More seizure research
I’ve been doing a tiny bit more research about seizures, because:
- I want to get pregnant again
- Its been really really hard, no matter how much we work at it
- My cycles have been really strange and sporadic
- I’m worried that the drugs might harm the baby
- My mom told me that once my dad was seizure free after a couple years, he was allowed to go off the medicine, but for some reason I thought the doctor said I had to be on it forever
As I was looking it up on the Internet, mostly at the National Institute of Neurological Disorders. I found out that my seizure auras were actually mini seizures. Jeff tells me that the doctor told me about this at her office, but I think the whole thing is still sometimes a shock to me. Knowing that, I’ve actually had AT LEAST eight seizures, which includes all the auras and the grand mal seizure.
An aura seizure:
Some people with focal seizures, especially complex focal seizures, may experience auras — unusual sensations that warn of an impending seizure. These auras are actually simple focal seizures in which the person maintains consciousness. The symptoms an individual person has, and the progression of those symptoms, tend to be stereotyped, or similar every time.
The symptoms of focal seizures can easily be confused with other disorders. For instance, the dreamlike perceptions associated with a complex focal seizure may be misdiagnosed as migraine headaches, which also may cause a dreamlike state. The strange behavior and sensations caused by focal seizures also can be is taken for symptoms of narcolepsy, fainting, or even mental illness. It may take many tests and careful monitoring by an experienced physician to tell the difference between epilepsy and other disorders.
Reading this and actually having it are two very different things. The auras made me feeling like I was reliving a dream I had, but I would get really dizzy and have the shivers at the same time. I’d had these at really strange times. I remember one had come while I was serving pizza at the summer reading party in 2005. Poor me, I had no idea what was happening. Luckily, the auras weren’t usually obvious to anyone but me, so I was the only one who was scared.

- Problems to work on
1. Decide whether each statement agrees with the post on seizure research, answering yes or no and quoting the words from the post that settle it. (a) The writer's mother said the father was allowed to stop his medicine after a couple of seizure-free years. (b) Auras are complex focal seizures in which the person loses consciousness. (c) The writer's auras were usually obvious to the people nearby.
2. List every disorder that the post on seizure research says the symptoms of focal seizures can be mistaken for.
3. Write a continuation of the post on seizure research, starting after its final sentence.

(Saved entries)
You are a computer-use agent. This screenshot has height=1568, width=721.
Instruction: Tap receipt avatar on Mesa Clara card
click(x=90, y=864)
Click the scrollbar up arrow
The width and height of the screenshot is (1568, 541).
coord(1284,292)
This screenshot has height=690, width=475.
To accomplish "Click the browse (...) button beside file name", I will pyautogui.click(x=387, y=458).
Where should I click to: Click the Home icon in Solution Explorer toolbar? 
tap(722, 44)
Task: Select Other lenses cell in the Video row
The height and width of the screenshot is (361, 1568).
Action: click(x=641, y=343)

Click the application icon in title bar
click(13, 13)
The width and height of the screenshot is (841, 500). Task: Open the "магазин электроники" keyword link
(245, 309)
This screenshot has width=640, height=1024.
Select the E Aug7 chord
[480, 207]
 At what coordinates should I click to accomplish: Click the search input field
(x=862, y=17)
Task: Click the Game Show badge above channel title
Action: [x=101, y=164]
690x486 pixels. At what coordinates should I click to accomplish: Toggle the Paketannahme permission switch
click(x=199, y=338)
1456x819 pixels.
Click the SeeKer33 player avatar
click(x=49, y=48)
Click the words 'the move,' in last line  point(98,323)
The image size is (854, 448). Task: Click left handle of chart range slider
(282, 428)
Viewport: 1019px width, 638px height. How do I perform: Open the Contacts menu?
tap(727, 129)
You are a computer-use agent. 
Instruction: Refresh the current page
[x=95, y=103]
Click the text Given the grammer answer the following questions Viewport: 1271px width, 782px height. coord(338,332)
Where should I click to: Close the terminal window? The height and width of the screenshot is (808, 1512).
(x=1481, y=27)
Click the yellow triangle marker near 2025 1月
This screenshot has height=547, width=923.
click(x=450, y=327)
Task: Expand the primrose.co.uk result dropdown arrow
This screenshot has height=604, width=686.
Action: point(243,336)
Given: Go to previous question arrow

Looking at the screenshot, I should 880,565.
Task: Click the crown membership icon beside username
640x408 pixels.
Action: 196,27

- Expected responses
1.
(a) Yes: "once my dad was seizure free after a couple years, he was allowed to go off the medicine"
(b) No: "These auras are actually simple focal seizures in which the person maintains consciousness."
(c) No: "the auras weren’t usually obvious to anyone but me"

2. Migraine headaches, narcolepsy, fainting, mental illness

3.
The thing that kills me is that I had no idea what was happening to me, no one talks to you about seizures. They tell you all about depression, mood disorders, heart attacks, Parkinson’s disease, but not about seizures. According to the site, there are “More than 2 million people in the United States — about 1 in 100 — have experienced an unprovoked seizure or been diagnosed with epilepsy.” Somehow I think that may warrant more information being made available to people about seizures. If I had any idea that the dizzy spells that I was having were actually mini seizures leading up to my grand mal, I may have been much more actively trying to go to the doctor, instead of waiting until my big seizure sent me to the emergency department.
Grand mal seizures (aka, tonic-clonic seizures) are:
- seizures that cause a mixture of symptoms, including loss of consciousness, stiffening of the body, and repeated jerks of the arms and legs. In the past these seizures were sometimes referred to as grand mal seizures.
- I don’t remember any of that happening, but Jeff said that it scared the shit out of him.
- I don’t really know where I was trying to go with this post, but I’ve been trying to get pregnant and I’m slightly afraid that the drugs are preventing me, and may harm the baby, since the drug I’m taking is relatively new, and doctors don’t think there will be any harm to the baby, but even so there’s a registry learn more information about the relative safety of specific antiepileptic drugs (AEDs) during pregnancy.
- I’ve sort of lost my train of thought, and now I’m sad thinking about all of this, so I’m going to take my Lamictal and go to sleep… I love that the medicine I’m taking is also for bipolar disorder. Yummy in my tummy.